A cam 16 as a part of the lower-thread tension changing device 15 is fixed to a portion of the lower shaft 10 which portion is nearer to a free end of the shaft 10 than the gear 12. The cam 16 is rotated together with the lower shaft 10. The cam 16 has an outer circumferential surface or cam surface 17 which is engaged with, or followed by, a cam follower 18b as a part of a lower-thread stopping member 18. The stopping member 18 cooperates with a bobbin case 26 of the shuttle 13 to provide a pair of pinching members which pinch the lower thread 24 and stop supplying of the lower thread 24 to a stitch forming device provided by a sewing needle (not shown) connected to the upper shaft 6 and the rotating hook 14 connected to the lower shaft 10. The stopping member 18 is supported by a base member 20, fixed to the machine frame 2, such that the stopping member 18 is pivotable about an axis portion 20a of the base member 20.

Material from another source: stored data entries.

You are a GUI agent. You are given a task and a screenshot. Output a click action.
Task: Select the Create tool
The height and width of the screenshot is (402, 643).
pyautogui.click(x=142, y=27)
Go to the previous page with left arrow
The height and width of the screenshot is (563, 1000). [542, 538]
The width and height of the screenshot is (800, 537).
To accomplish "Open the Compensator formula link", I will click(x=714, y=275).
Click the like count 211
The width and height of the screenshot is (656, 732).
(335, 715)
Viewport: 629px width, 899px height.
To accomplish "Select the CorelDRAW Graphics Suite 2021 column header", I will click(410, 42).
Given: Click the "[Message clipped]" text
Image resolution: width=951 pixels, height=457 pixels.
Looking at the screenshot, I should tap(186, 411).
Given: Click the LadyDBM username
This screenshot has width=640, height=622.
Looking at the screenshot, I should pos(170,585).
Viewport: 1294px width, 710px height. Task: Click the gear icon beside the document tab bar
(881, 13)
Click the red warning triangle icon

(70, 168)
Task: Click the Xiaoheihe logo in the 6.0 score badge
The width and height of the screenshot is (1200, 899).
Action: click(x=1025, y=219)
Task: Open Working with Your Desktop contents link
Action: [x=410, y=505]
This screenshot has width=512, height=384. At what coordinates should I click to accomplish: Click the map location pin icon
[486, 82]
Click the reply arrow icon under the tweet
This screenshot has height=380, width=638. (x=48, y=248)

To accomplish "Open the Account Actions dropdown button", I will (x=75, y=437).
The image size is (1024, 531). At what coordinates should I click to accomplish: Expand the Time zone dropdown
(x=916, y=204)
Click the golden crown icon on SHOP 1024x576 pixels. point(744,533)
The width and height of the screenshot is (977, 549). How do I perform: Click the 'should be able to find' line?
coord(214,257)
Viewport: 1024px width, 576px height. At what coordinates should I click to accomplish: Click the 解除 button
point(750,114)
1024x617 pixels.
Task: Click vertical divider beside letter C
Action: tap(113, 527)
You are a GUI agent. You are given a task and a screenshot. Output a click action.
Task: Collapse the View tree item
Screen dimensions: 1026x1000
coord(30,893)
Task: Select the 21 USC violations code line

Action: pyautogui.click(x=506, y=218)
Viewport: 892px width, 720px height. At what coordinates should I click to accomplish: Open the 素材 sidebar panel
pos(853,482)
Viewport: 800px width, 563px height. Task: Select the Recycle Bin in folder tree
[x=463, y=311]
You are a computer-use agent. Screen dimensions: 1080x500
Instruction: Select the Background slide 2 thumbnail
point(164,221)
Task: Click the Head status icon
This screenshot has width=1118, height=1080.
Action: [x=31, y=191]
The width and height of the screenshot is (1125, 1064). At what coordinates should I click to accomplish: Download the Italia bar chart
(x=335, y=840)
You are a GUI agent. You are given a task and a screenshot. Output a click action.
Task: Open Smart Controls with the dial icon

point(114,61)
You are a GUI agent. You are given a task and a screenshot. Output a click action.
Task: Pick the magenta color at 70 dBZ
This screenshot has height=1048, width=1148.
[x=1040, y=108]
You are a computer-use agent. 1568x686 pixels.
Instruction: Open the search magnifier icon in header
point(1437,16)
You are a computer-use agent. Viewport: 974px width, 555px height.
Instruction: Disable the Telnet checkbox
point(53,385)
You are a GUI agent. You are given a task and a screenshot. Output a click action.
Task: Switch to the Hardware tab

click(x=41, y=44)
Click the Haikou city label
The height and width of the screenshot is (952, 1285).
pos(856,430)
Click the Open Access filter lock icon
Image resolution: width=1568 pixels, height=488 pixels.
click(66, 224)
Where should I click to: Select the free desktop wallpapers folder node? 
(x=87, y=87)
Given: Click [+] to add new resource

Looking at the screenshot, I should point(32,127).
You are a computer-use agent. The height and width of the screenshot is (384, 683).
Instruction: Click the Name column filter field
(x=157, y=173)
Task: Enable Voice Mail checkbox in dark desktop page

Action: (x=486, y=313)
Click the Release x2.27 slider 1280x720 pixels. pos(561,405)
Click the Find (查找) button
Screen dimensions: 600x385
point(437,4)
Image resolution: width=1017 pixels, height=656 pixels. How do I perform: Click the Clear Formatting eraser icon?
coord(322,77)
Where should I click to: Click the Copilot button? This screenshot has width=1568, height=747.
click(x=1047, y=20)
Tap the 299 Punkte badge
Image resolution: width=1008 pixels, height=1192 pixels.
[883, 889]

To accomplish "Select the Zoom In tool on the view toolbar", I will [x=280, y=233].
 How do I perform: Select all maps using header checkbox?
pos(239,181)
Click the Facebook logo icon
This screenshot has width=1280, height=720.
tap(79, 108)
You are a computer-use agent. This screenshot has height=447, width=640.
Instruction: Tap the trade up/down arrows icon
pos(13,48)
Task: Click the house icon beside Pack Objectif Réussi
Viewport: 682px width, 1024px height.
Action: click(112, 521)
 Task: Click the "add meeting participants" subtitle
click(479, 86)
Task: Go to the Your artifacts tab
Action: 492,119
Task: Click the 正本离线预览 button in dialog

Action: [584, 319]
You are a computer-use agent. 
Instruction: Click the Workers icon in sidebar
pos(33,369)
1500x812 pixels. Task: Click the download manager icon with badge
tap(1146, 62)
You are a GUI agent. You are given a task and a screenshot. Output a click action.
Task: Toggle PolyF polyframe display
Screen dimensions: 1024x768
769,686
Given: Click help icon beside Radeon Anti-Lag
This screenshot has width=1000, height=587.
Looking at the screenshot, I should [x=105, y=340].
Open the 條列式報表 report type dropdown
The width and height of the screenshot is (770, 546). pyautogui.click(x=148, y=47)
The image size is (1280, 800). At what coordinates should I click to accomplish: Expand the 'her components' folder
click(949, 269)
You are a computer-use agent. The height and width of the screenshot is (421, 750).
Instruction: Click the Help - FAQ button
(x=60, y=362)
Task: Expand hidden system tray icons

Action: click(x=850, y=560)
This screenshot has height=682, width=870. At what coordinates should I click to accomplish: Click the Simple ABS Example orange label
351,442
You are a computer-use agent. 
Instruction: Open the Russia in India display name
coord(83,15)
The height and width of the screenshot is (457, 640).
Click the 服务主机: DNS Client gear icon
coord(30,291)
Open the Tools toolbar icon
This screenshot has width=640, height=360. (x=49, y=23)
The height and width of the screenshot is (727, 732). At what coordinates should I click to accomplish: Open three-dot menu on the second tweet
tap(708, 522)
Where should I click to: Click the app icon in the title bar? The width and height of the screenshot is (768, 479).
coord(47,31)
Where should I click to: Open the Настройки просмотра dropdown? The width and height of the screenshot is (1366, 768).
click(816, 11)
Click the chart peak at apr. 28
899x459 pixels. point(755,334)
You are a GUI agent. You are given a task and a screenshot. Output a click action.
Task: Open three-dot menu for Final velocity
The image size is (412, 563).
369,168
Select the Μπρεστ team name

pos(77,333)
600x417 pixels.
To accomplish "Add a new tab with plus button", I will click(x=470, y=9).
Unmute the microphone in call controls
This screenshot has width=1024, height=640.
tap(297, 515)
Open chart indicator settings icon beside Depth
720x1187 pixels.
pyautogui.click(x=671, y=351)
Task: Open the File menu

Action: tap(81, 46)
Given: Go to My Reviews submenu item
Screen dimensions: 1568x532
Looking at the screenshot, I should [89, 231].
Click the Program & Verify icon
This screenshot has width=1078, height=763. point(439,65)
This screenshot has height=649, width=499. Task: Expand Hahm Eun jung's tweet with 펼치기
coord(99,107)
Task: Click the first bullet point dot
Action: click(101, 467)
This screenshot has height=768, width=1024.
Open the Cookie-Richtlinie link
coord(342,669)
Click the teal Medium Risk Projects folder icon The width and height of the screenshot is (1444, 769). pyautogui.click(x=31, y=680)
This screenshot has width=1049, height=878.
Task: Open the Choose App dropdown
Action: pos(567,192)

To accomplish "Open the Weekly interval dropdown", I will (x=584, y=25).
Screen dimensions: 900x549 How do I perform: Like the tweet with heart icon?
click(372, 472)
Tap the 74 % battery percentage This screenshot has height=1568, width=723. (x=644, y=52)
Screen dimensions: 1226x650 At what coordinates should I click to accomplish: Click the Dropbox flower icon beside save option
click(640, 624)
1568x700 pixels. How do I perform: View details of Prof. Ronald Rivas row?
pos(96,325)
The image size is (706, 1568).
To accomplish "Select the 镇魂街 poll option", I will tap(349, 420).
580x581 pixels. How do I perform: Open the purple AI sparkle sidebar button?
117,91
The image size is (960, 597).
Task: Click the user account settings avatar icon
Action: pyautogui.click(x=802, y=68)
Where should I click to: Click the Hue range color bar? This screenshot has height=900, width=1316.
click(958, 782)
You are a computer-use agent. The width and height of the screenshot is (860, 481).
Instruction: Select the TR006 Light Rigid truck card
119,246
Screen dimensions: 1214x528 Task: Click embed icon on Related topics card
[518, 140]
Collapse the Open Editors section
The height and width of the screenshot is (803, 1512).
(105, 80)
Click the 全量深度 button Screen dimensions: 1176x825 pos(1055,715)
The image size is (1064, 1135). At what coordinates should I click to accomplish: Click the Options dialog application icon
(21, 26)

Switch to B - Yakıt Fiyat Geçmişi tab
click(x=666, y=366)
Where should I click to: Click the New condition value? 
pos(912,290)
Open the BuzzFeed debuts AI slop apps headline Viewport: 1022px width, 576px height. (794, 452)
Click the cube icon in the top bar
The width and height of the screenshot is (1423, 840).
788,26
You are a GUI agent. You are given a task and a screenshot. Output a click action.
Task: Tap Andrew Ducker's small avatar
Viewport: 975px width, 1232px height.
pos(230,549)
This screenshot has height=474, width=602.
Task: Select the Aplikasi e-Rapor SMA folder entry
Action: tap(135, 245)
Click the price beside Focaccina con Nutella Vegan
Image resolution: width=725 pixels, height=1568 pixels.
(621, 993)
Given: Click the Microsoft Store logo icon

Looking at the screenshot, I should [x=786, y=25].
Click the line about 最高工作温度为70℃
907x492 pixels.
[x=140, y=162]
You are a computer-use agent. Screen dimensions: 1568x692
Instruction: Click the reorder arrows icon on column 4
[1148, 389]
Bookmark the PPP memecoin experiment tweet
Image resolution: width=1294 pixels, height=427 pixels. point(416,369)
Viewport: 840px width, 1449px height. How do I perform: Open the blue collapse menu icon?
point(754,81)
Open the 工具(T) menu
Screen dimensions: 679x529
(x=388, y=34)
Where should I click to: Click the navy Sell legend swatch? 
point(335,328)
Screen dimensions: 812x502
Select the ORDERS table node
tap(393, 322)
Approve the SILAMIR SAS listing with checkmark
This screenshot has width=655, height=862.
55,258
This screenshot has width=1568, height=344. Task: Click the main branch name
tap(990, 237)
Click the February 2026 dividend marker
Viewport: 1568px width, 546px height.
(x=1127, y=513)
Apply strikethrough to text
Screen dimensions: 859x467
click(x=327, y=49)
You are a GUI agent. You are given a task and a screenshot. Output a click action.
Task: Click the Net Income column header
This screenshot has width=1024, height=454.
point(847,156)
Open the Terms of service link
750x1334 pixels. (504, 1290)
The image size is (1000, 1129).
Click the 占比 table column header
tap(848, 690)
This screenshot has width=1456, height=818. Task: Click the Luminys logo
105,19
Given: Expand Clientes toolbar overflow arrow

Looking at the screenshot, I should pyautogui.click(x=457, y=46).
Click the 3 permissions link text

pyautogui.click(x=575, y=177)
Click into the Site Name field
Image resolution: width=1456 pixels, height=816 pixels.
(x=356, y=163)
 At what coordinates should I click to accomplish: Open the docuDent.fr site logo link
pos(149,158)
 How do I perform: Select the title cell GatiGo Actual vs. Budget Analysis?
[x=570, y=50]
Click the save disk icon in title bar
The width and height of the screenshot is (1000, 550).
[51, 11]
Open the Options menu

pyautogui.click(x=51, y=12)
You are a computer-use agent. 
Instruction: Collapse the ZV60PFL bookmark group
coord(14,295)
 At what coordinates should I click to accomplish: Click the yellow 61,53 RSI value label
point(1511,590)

As shown in FIG. 2, a work sheet such as a cloth or leather is fed, by a feed dog 23 as a sheet feeding device, on a throat plate 22 having a needle throat or hole 22a through which the lower thread 24 is passed with being locked with the upper thread carried by the needle. The throat plate 22 is movable relative to the machine frame 2.
The bobbin case 26 is accommodated in the rotating hook 14. A lower-thread holding portion 18a of the stopping member 18 cooperates with a top surface 26a of the bobbin case 26 to pinch and hold the lower thread 24 such that the supplying of the lower thread 24 to the stitch forming device is inhibited. That is, the maximum tension of the lower thread 24 is changed or increased to such an extent that no amount of the lower thread 24 can be drawn. A spring 28 biases the cam follower 18b of the lower-thread stopping member 18 to contact and follow the cam surface 17 of the cam 16, and simultaneously biases the lower-thread holding portion 18a toward the top surface 26a of the bobbin case 26.
As shown in FIG. 3, a bobbin 30 is accommodated in the bobbin case 26. The bobbin 30 is a lower-thread storage device in which the lower thread 24 is stored. The lower thread 24 is supplied from the bobbin 30 to the stitch forming device provided by the sewing needle and the rotating hook 14. A bobbin-case spring 26b engages the lower thread 24 just after the thread 24 comes out of the bobbin case 26. When the lower thread 24 is passed between the spring 26b and the bobbin case 26, the thread 24 is subjected to a frictional resistance which results in producing a tension in the thread 24. In the present embodiment, however, this tension is very low and just contributes to removing twisting of the thread 24 and therefore can be regarded as applying substantially no resistance to the passing of the thread 24. The lower thread 24 is subsequently fed to the needle throat 22a of the throat plate 22 and cooperates with the upper thread to produce stitches on the work sheet being carried on the plate 22. The lower-thread holding portion 18a of the lower-thread stopping member 18 and the top surface 26a of the bobbin case 26 cooperate with each other to pinch and hold the lower thread 24 and stop the supplying of the thread 24 to the stitch forming device, at a position intermediate in a lower-thread supplying route from the bobbin 30 to the throat plate 22.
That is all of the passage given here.